Mark Ragsdale, Speaker
Mark is available for everything from live speaking engagements to teleconferences and webinars. He has led employee meetings with up to 300 attendees, public media giveaway parties with up to 600 attendees, and he has presented at dealer marketing group and dealer 20-group sessions. Here is a brief listing of topics he can address for your audience:
Consumer Groups
Banking On It: The Ins, Outs, Dos, & Don’ts of Automobile Financing
In this presentation, Mark covers the gamut of financing pitfalls and penalties that often trip up unknowing consumers. He also lays out solid strategies and tactics consumers can employ to avoid being taken advantage of by the system.
To Lease or Not to Lease: The Differences Between Leasing and Buying Made Simple
What is truly behind vehicle leasing? Common consumer concerns range from the impression that, “Leasing serves only as a write-off for the rich,” to “I drive too many miles,” to the biggie, “I want to
own my car at the end.” In this presentation, Mark separates the wheat from the chaff by helping your audience devise an effective financing strategy that eliminates debt, underwrites vehicle resale risk, and gets them into a new vehicle every few years less expensively.

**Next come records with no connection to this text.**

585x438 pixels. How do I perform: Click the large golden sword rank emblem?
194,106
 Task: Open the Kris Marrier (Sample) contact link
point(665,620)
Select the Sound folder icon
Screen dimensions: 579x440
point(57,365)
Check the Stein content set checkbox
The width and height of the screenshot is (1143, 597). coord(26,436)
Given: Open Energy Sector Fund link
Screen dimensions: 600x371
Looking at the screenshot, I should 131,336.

Talking the (Dealership) Talk: How to Speak Dealership Language & Negotiate a Better Deal
“What price range are you looking to stay in? What monthly payments were you expecting? How much are you planning on putting down? How much do you owe on your trade-in? How much do you expect for your trade-in? How is your credit?” are all questions that aggravate and intimidate even the most saintly of consumer personalities. Mark explains why salespeople ask these questions, where they get them from, and how your audience can leverage the answers they give to get a better deal.
Trading Up: How to Maximize Your Trade-in Value
Consumers really have three prices to agree upon in most automobile purchase transactions: the price of the dealer’s car, the price of their own car being traded, and the difference between the two. Most buyers have no idea where to begin, much less where they need to end up on these numbers. In this presentation, Mark teaches your audience where to easily gather information and how to use that information as a weapon against the tricky language salespeople employ to confuse consumers.
Dealer Groups
Pinching Greenbacks: How Your Dealership Could Save Money and Increase Profits Without Hiring Consultants
Just turning a few screws on dealership operations can make a world of difference to bottom-line profits. In this presentation, Mark digs into hidden issues including: technician labor costs, parts margins, shop supplies recovery strategies, and vendor contract modifications. All require very little effort, but total big financial payoffs.
Dealing Out a Better Value: How Dealerships Can Bill More per Hour in the Service Shop Without Losing Customers
So much emphasis has been placed upon technician productivity and efficiency, stall utilization, and other metrics, the goal of maximizing service department profits has been virtually eclipsed. At the end of the day, dealers need to charge X, spend Y, and make a profit. In this presentation, Mark teaches field-tested strategies to raise “effective” labor rates, increasing profitability without compromising customers.
The Right Price: How to Fix Parts Pricing and Margins on RO Sales, Over-the-Counter Retail, and Wholesale Accounts
Every parts transaction costs the dealer something to execute. In fact, low dollar parts often go out the door at a loss. Mark offers tested strategies on how to give some items away free, charge more for others, and reorganize your overall parts pricing strategy for enhanced profitability.
Ending Miscommunication: Ditching the Bad Language and Attitudes Around the Dealership
Antoine de Saint-Exupery once said, “Language is the source of all misunderstandings.” The language used by dealership employees directly affects a company’s financials. It is the gatekeeper of behavior, attitudes, and profitability! In this presentation, Mark replaces negative language with words and phrases every dealer employee needs in order to build a new positive lexicon for their business. The terms “I won’t. I can’t. You can’t. We can’t. We don’t. You must…”—all expressions your customer dislikes—are replaced with an attitude of gratitude that helps your bottom line shine.
Achieving Employee Buy-in: How to Get Dealership Employees Behind the Dealer’s Initiatives
Because attitudes are easily shifted by influence leaders and gossipy mutterers, many organizations’ change initiatives are defeated before they start. In this presentation, Mark teaches how to build a groundswell of grassroots enthusiasm from your employees for any dealer initiative. A few principles he will address include: the boss isn’t always right, people will always work harder for themselves than they will for you—and a poor plan, which is superbly implemented, trumps a great plan that is poorly implemented.
Political Groups & Policy Makers
Living with Government: Effective Auto Industry Regulations vs. Trojan Horse Laws
All aspects of the automobile industry (Manufacturing, Retail, Advertising, Finance & Aftermarket Products) are convenient and politically popular targets for government intervention. In this presentation, Mark reviews those that work and those that don’t from a holistic perspective. He offers a quarter-century of experience with “nothing to lose” insight regarding economic impacts on the auto industry, related industries, and often-overlooked loopholes industry players employ to avoid them.
Auto Industry Stability: Capital Requirements & Banking Relationships
A dealership must have access to capital in order to stock inventory, maintain automaker contract covenants, arrange customer loans, and provide facilities in which to operate. However, the hidden mathematics behind factory holdback, dealer marketing group charges, TARP, TALF, the mark-to-market rule, and government rhetoric affect industry access to this capital. In this presentation, Mark ties it all together in an understandable, logical order.
Understanding the Freedom of Choice Act: The Impact of the “Card Check” Law on the Auto Industry
What happened to GM and Chrysler? Why did they fail? In this presentation, Mark compares the impact of the UAW on these companies to those automakers operating outside of Michigan. He outlines how new proposed legislation impacts the spread of a similar phenomenon throughout all sectors of the U.S. auto industry.